* **What to produce**: The lines below starting at the line containing "21 (654, 2336)" and ending at the line containing "Γραφειο Υποστηριξης Ανεργων (572, 2441)" are to be repeated exactly, with both ends kept and nothing else added.

Saved entries
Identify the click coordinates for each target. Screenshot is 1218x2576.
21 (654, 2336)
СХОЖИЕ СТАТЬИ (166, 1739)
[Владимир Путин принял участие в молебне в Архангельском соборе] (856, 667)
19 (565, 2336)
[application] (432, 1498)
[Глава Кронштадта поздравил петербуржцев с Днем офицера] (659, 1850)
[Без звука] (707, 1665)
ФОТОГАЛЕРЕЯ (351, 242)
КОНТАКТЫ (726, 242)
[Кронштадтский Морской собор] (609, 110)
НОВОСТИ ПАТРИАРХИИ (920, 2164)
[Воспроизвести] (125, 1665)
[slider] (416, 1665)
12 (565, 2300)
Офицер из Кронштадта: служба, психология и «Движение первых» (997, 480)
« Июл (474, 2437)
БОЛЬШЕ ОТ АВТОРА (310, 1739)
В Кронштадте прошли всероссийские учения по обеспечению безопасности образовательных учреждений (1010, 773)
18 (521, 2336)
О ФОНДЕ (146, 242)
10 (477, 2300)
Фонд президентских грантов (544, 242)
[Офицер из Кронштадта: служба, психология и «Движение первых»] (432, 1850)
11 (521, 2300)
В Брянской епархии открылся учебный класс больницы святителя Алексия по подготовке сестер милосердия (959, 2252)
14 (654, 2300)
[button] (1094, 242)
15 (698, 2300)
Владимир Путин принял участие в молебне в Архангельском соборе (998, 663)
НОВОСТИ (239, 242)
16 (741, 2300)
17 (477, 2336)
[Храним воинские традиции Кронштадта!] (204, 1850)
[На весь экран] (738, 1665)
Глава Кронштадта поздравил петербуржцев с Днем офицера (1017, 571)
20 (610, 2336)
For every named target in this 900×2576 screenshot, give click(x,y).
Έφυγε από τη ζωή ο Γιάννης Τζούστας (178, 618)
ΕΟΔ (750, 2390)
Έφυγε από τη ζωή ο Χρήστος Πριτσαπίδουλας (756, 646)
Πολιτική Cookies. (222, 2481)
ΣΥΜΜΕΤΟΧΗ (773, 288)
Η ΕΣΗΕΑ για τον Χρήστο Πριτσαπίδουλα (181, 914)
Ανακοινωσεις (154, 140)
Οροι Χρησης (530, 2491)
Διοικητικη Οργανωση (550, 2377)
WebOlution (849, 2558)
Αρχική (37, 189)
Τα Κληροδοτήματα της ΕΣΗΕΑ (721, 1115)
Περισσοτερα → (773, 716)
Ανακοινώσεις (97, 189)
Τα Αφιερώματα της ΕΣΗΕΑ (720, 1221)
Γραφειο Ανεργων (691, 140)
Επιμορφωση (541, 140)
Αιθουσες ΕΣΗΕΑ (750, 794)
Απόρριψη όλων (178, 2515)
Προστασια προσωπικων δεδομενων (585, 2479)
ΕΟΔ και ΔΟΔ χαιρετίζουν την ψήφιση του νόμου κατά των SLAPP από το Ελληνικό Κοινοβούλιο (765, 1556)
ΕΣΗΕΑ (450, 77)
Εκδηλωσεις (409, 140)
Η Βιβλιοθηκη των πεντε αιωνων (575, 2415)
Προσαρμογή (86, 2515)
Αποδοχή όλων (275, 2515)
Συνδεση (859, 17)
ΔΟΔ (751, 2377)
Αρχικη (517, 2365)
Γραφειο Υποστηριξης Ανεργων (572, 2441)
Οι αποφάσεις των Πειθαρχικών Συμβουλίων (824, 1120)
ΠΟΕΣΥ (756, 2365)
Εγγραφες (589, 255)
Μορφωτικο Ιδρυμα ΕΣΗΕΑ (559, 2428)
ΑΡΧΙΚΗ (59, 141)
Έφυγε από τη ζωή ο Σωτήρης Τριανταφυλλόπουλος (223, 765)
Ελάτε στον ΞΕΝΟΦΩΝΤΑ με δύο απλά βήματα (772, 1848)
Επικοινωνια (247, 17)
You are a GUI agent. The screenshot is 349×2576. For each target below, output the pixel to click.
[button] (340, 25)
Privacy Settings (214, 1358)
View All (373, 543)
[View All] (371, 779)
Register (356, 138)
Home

* **Exercise output**:
21 (654, 2336)
СХОЖИЕ СТАТЬИ (166, 1739)
[Владимир Путин принял участие в молебне в Архангельском соборе] (856, 667)
19 (565, 2336)
[application] (432, 1498)
[Глава Кронштадта поздравил петербуржцев с Днем офицера] (659, 1850)
[Без звука] (707, 1665)
ФОТОГАЛЕРЕЯ (351, 242)
КОНТАКТЫ (726, 242)
[Кронштадтский Морской собор] (609, 110)
НОВОСТИ ПАТРИАРХИИ (920, 2164)
[Воспроизвести] (125, 1665)
[slider] (416, 1665)
12 (565, 2300)
Офицер из Кронштадта: служба, психология и «Движение первых» (997, 480)
« Июл (474, 2437)
БОЛЬШЕ ОТ АВТОРА (310, 1739)
В Кронштадте прошли всероссийские учения по обеспечению безопасности образовательных учреждений (1010, 773)
18 (521, 2336)
О ФОНДЕ (146, 242)
10 (477, 2300)
Фонд президентских грантов (544, 242)
[Офицер из Кронштадта: служба, психология и «Движение первых»] (432, 1850)
11 (521, 2300)
В Брянской епархии открылся учебный класс больницы святителя Алексия по подготовке сестер милосердия (959, 2252)
14 (654, 2300)
[button] (1094, 242)
15 (698, 2300)
Владимир Путин принял участие в молебне в Архангельском соборе (998, 663)
НОВОСТИ (239, 242)
16 (741, 2300)
17 (477, 2336)
[Храним воинские традиции Кронштадта!] (204, 1850)
[На весь экран] (738, 1665)
Глава Кронштадта поздравил петербуржцев с Днем офицера (1017, 571)
20 (610, 2336)
For every named target in this 900×2576 screenshot, give click(x,y).
Έφυγε από τη ζωή ο Γιάννης Τζούστας (178, 618)
ΕΟΔ (750, 2390)
Έφυγε από τη ζωή ο Χρήστος Πριτσαπίδουλας (756, 646)
Πολιτική Cookies. (222, 2481)
ΣΥΜΜΕΤΟΧΗ (773, 288)
Η ΕΣΗΕΑ για τον Χρήστο Πριτσαπίδουλα (181, 914)
Ανακοινωσεις (154, 140)
Οροι Χρησης (530, 2491)
Διοικητικη Οργανωση (550, 2377)
WebOlution (849, 2558)
Αρχική (37, 189)
Τα Κληροδοτήματα της ΕΣΗΕΑ (721, 1115)
Περισσοτερα → (773, 716)
Ανακοινώσεις (97, 189)
Τα Αφιερώματα της ΕΣΗΕΑ (720, 1221)
Γραφειο Ανεργων (691, 140)
Επιμορφωση (541, 140)
Αιθουσες ΕΣΗΕΑ (750, 794)
Απόρριψη όλων (178, 2515)
Προστασια προσωπικων δεδομενων (585, 2479)
ΕΟΔ και ΔΟΔ χαιρετίζουν την ψήφιση του νόμου κατά των SLAPP από το Ελληνικό Κοινοβούλιο (765, 1556)
ΕΣΗΕΑ (450, 77)
Εκδηλωσεις (409, 140)
Η Βιβλιοθηκη των πεντε αιωνων (575, 2415)
Προσαρμογή (86, 2515)
Αποδοχή όλων (275, 2515)
Συνδεση (859, 17)
ΔΟΔ (751, 2377)
Αρχικη (517, 2365)
Γραφειο Υποστηριξης Ανεργων (572, 2441)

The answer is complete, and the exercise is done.